В тот день господин майор на занятиях не присутствовал. Следует заметить, что недавно он изъявил милостивое согласие занять ответственнейший пост на большом заводе. Он стал псевдодиректором, то есть «Аладаром» или «парашютистом», как окрестил эту должность пештский жаргон.[6] Однако дух майора незримо парил на занятиях во устрашение жильцов: во-первых, майор ждал точных донесений от своего заместителя по ПВО; во-вторых, стукачи дома, в частности дворничиха, должны были осведомлять его и относительно его заместителя.
Заместителем майора была артистка Вера Амурски. На том основании, что она менее кого бы то ни было в доме могла отговориться занятостью, а ее здоровье, как и духовный настрой — так сформулировал это майор, — были безупречны.
Да, то была именно Вера Амурски — младшая сестра великой Линды Амурски, известной всему миру певицы и кинозвезды. Впрочем, и Веру знала по крайней мере половина мира: она уже несколько раз получала небольшие роли в театре и в кино.
Линда Амурски — красавица только в кино, в жизни же она, как известно, рябовата и совсем не хороша собой. Звездой первой величины ее сделали игра и ангельский голос. А Вера Амурски, хотя и без особых голосовых и сценических данных, была дивно, волшебно, почти устрашающе красива.

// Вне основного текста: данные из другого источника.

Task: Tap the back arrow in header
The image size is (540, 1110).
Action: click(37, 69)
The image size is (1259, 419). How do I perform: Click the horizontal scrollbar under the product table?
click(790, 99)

Итак, ее обязанностью было, после того как она прошла соответствующую подготовку на курсах, посвятить жителей дома в теоретические и практические секреты противовоздушной обороны или, как в данном случае, научить их оказывать первую помощь.
Артистка несколько вечеров подряд долбила и разучивала перед зеркалом эту достаточно сухую роль. И даже практиковалась многократно на своей горничной Аги, дабы не провалиться перед публикой.

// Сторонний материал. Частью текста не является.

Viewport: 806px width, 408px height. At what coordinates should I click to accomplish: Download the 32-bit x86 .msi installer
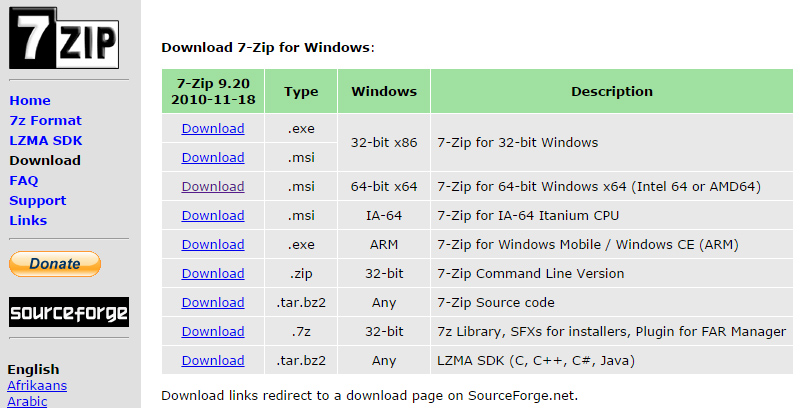(213, 157)
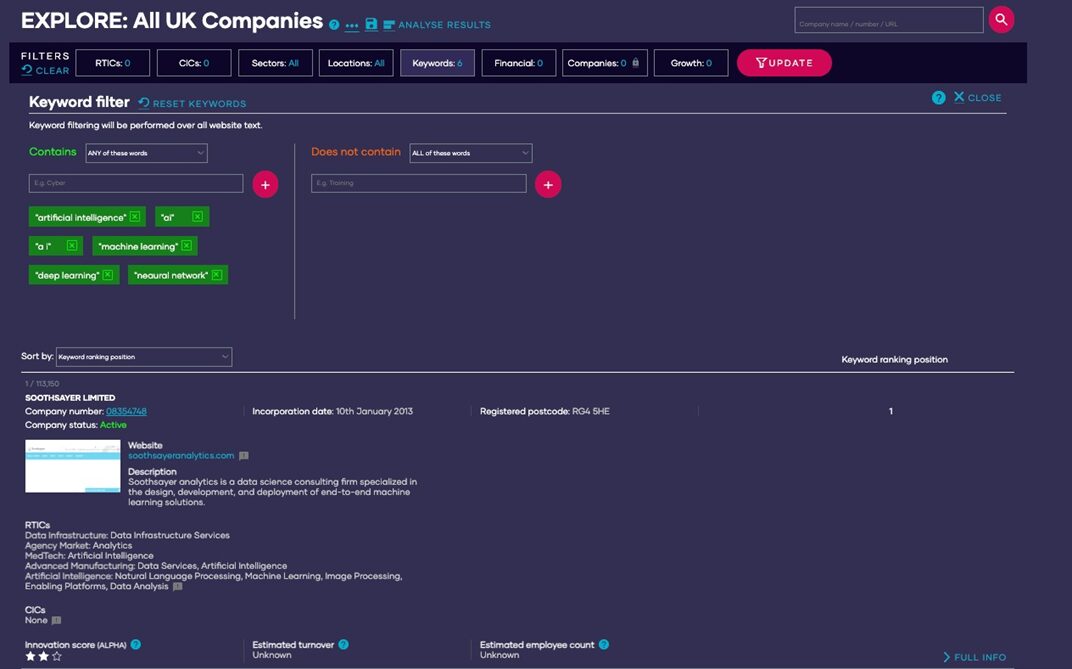Click the save search floppy disk icon
The height and width of the screenshot is (669, 1072).
371,24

Благодаря этому ее выступление прошло блестяще. Публика, расположившаяся на скамьях в убежище, приняла овациями и чуть ли не возгласами «браво!» ее лекцию о защите жизни.
Ну а практическая часть? Вот тут-то все вышло совсем не так, как полагалось на сугубо официальных занятиях по противовоздушной обороне.
Последним номером программы предполагалось разыграть на практике то, о чем говорилось в лекции: поднять на носилки раненого, скажем со сломанной конечностью, перевязать травмированное место или в случае простого вывиха вправить его, а затем по лестнице внести пострадавшего в помещение — Итак, кто же будет у нас пострадавшим? Господа, прощу вас, вызывайтесь сами! — прозвучал призыв руководительницы занятий.
Среди мужского населения выбор был невелик: мужчин насчитывалось всего шестеро. Притом двое из них отпадали из-за физических, так сказать, недостатков.
Из полуподвала на занятия явились только дворник и учитель музыки. Корчмарь укатил куда-то в провинцию за вином. Его супруга замещала мужа в «Питейном доме»; на занятии присутствовала их дочь, прелестное создание, с братишкой-школьником. Обивщик мебели отпросился — он должен был доставить заказ, а нилашист Вицишпан просто не явился, как и все его семейство.